I was in the craft store today and I came across an entire wall of doll clothes. I found all kinds of beautiful and tiny little outfits that would have fit my girls perfectly. Adorable little dresses with ruffles. Tiny sweaters with matching mittens and booties. Even shoes. Tiny little shoes.
I was filled with gut wrenching regret. I should have dressed them before they were buried. I should have found doll clothes for my girls and made them look pretty before they were laid to rest. I am their mother, I should have done that for them. I wish I could go back in time and make a different decision. But I can't. It makes me so sad.
Not dressing them before they were buried is not my only regret. I have many.
I regret not paying more attention while I was pregnant. Maybe I could have prevented their premature birth? I should have protected them better. After they were born I only visited them in the NICU two or three times a day. After I was discharged only once a day.

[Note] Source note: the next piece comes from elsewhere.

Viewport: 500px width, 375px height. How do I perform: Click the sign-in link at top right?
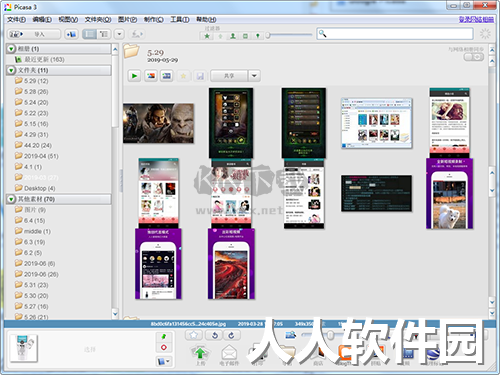pos(476,19)
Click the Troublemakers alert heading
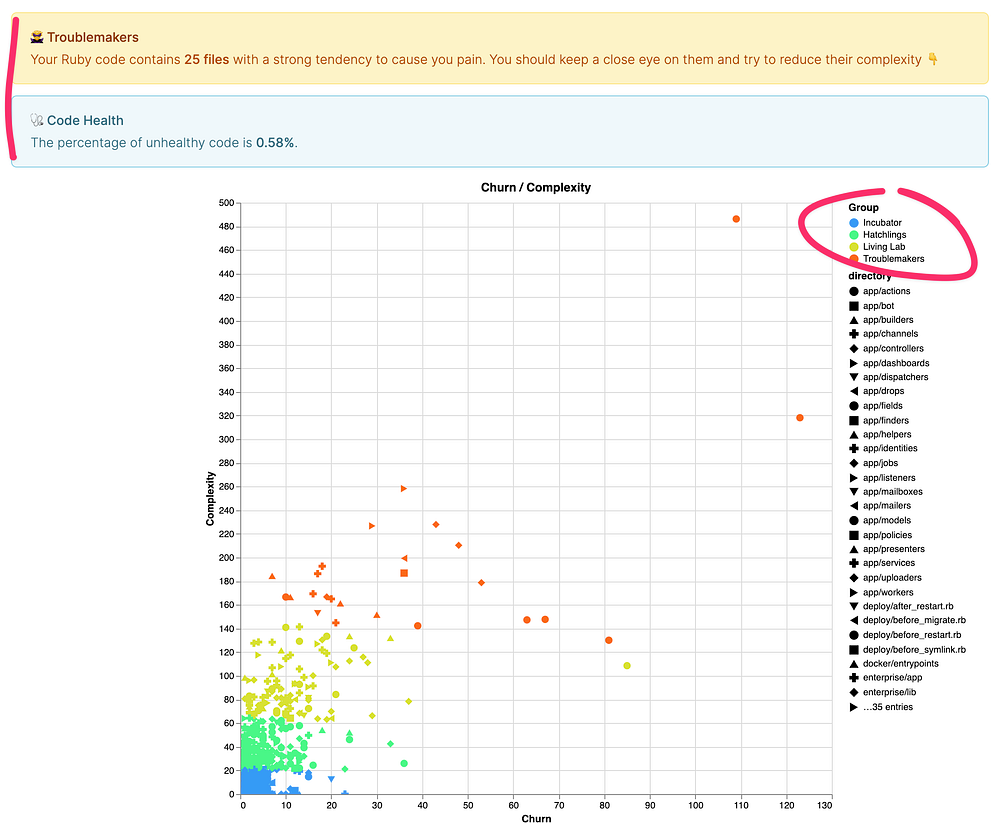Screen dimensions: 1000x823 92,38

I should have visited more and stayed longer. I never took any video of them. Why did I not do that? I had the opportunity to sit next to Ellie's incubator and look at her while I pumped my milk, but I never got the chance to do that with Aubrey. I hope she can forgive me and knows that I love her as much as I love her sister. I also didn't visit Aubrey in the hospital the Sunday before she died. Everyday I think how God gave me a day with her that I took for granted. Every time I wish for just one more day with my girls I think how I did have one more day with Aubrey that I didn't take advantage of. I feel like a horrible mother.
It is really hard to forgive myself for not doing all the things I should have done. And everyday brings a new regret. It is all part of the process I guess. Part of the grief process. Someday I hope that I can let go of all the ways I failed my girls and accept that I did the best I could under the circumstances. I hope they know that I tried to be the best mother I could to them and that I love them with my whole being.
I hope my love for them can find its way to Heaven.